Marisol se decidió a dejar lo que más quería por la promesa de un futuro mejor. Le dijeron que en València la ayudarían. Le dieron una dirección a la que dirigirse, donde podría vivir. Aguantó allí tres meses. No relata lo que allí pasaba, solo dice que el trato «era inhumano». Eso sí, aclara lo que la mente dibuja sin decirlo. «Nunca me he prostituido, algo que lamentablemente es la única opción para muchas mujeres negras. Y espero no tener que hacerlo nunca. Porque ni para limpiar nos quieren, como si las mujeres negras fuéramos menos que el resto», explica.

La salvación Arrupe

Y entonces habla de quienes la sacaron de ese infierno: el centro Arrupe, del Servicio Jesuita Migrante (SJM). «Un día recorrí la ciudad entera buscando ayuda. Debía salir de esa casa. Entré en el centro Arrupe y me atendieron, me escucharon, me buscaron alojamiento (en un colegio de monjas) y me salvaron», afirma. Allí es donde aprendió a empoderarse. Y a sonreír. Como tantas otras.

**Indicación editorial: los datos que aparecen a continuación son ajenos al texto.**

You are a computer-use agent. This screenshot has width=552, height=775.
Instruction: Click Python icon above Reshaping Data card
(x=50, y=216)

Su primer trabajo fue en una casa interna, igual que están ahora una mayoría silenciosa. Habla de racismo y de una piel que parece dejar vía libre a los insultos y las vejaciones de quien paga sobre el que cobra. No se podía quejar, ni protestar. «Ni descansar me dejaban», afirma.

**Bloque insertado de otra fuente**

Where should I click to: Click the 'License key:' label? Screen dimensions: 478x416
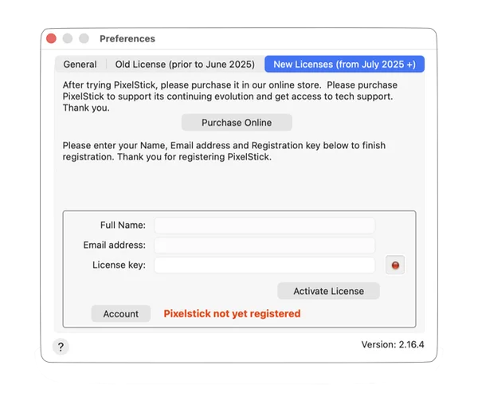click(x=119, y=265)
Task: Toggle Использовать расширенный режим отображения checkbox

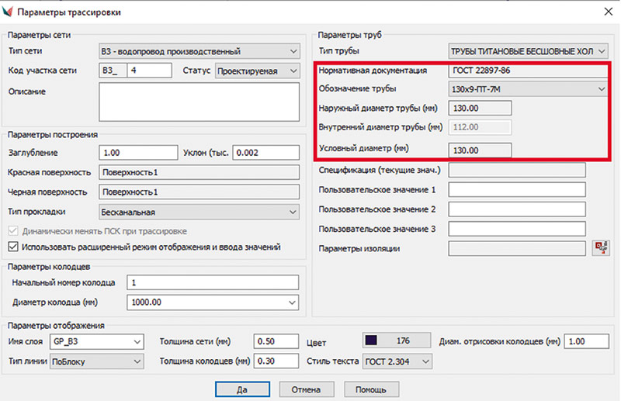Action: tap(13, 247)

Marisol es hoy una mujer muy diferente a la que llegó hace dos años. En 2020 agarró muy fuerte la pancarta del 8M junto a las mujeres de su asociación. Hoy sabe que la pandemia ha dejado de nuevo invisibles y vulnerables a las mujeres como ellas, las que sufren discriminación doble o triple M.

Solo hay papeles con un contrato anual de 1.050 € al mes y 40 horas semanales

Solo hay un sector donde las mujeres migrantes encuentran trabajo: el de hogar-cuidados. Eso sí, sin contrato y con sueldos de miseria. Para poder regularizar la situación de los migrantes que carecen de «papeles», la Ley de Extranjería exige un empleo de 40 horas a la semana, con un salario de 12.600 euros brutos al año (1.050 euros al mes) como poco, un imposible para cualquier nacional en tiempos de crisis económica.